── Extracted text ──

Researchers say that usually only one in four potential sites that they visit prove to be a real hillfort.
“The new hillforts that have been found [...] and many others have been severely disturbed and destroyed over the centuries [...] but they are very important from a scientific point of view,” says Jurgita Viršilienė, chief specialist of the Department of Cultural Heritage.
Researchers were themselves surprised how many there are in Lithuania. The thousandth one was found in Raseiniai District, in the village of Petkiškės.
“We have found the thousandth hillfort in Lithuania, which is something so incredible, because when we started to go around 20 years ago to register them, the number had just passed 900,” says Zabiela.
These hillforts date back some 2,500 years. They were used to build fortifications and protect wooden castles. In the Middle Ages, hillforts played a crucial role in defending the lands from the attacks of the Teutonic knights.

“They’d choose a site that was already naturally defensible, usually on river banks, and would dig a defensive ditch from the upland side, and then pour the earth from the ditch into a rampart, thus forming a place that was less accessible to the enemy,” explains Zenonas Baubonis, a heritage expert.
Naujalis, the doctor from Druskininkai who studies hillforts as a hobby, discovered one in his own town.
“There was an object near the river that had features of a hillfort, so we went there with experts, checked it out, and indeed here it was: several ditches and two embankments,” says Naujalis.
Once a new hillfort is discovered and registered by heritage authorities, it is cleared of bushes and adapted for visitors with information stands and walking trails.
There are currently 1,003 confirmed hillforts in Lithuania.

───

**Activity 1**
Repeat the part of the passage on Lithuanian hillforts that runs between "Naujalis, the doctor" and "and walking trails.", inclusive.
The passage and the rows have no connection to each other.

── Data for processing ──

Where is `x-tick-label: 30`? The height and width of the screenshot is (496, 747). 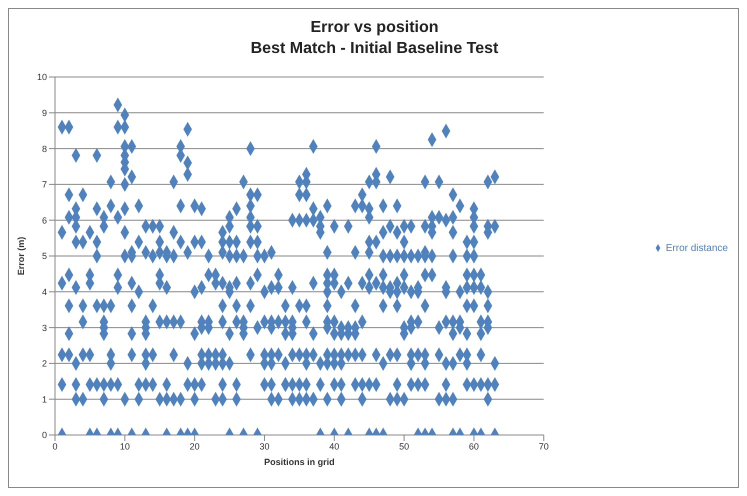
x-tick-label: 30 is located at coordinates (264, 446).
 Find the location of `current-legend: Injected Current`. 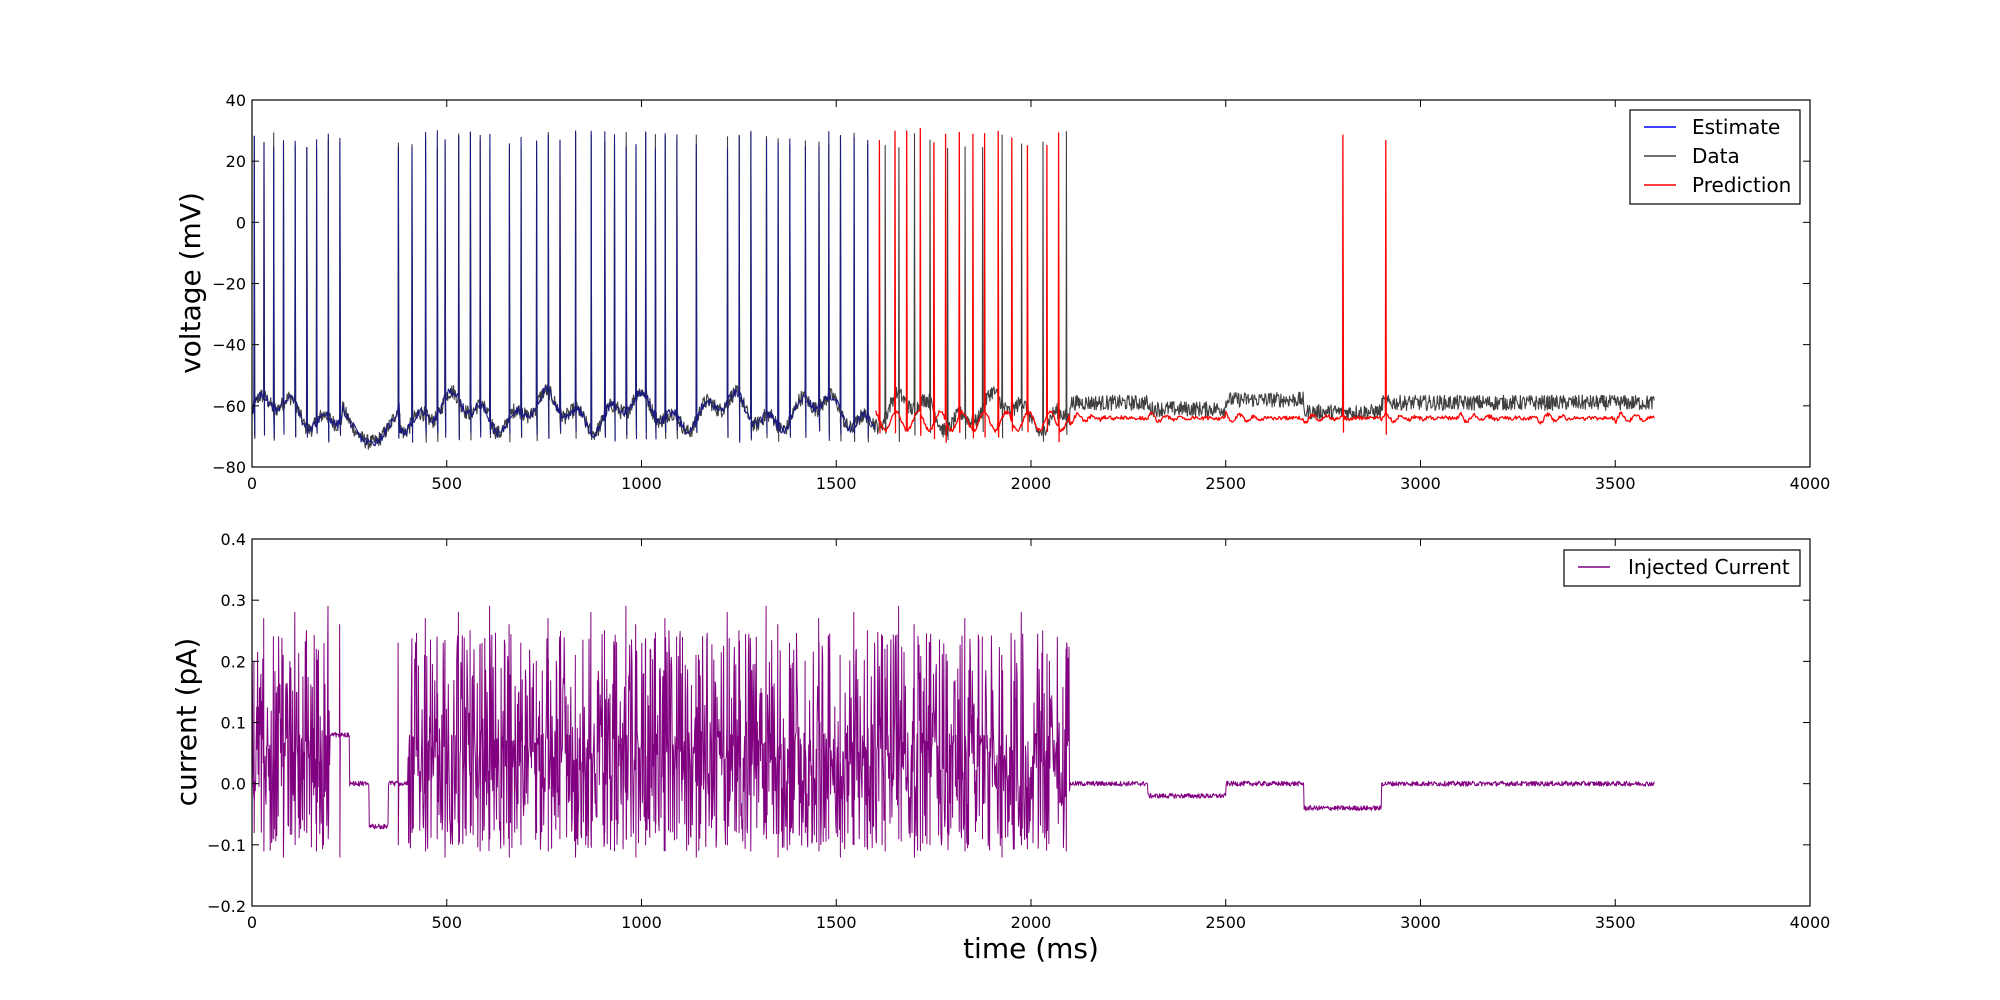

current-legend: Injected Current is located at coordinates (1682, 568).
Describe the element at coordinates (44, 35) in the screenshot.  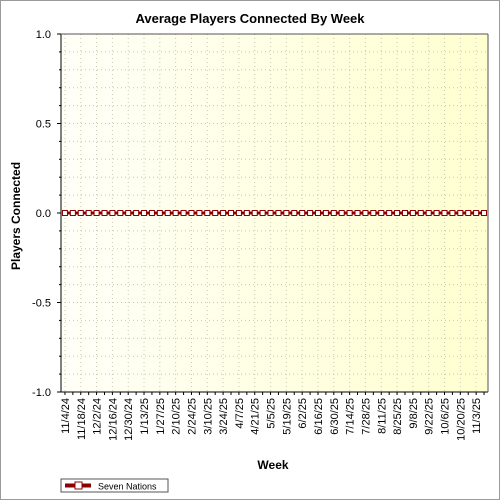
I see `y-tick-label: 1.0` at that location.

───

**Activity 2**
Format every line of the rows above as a numbered list, omitting blank lines. Leave the pictures out of your answer.

**Task answer 1**
Naujalis, the doctor from Druskininkai who studies hillforts as a hobby, discovered one in his own town.
“There was an object near the river that had features of a hillfort, so we went there with experts, checked it out, and indeed here it was: several ditches and two embankments,” says Naujalis.
Once a new hillfort is discovered and registered by heritage authorities, it is cleared of bushes and adapted for visitors with information stands and walking trails.

**Task answer 2**
1. Where is `x-tick-label: 30`? The height and width of the screenshot is (496, 747). 
2. x-tick-label: 30 is located at coordinates (264, 446).
3.  Find the location of `current-legend: Injected Current`. 
4. current-legend: Injected Current is located at coordinates (1682, 568).
5. Describe the element at coordinates (44, 35) in the screenshot.  
6. I see `y-tick-label: 1.0` at that location.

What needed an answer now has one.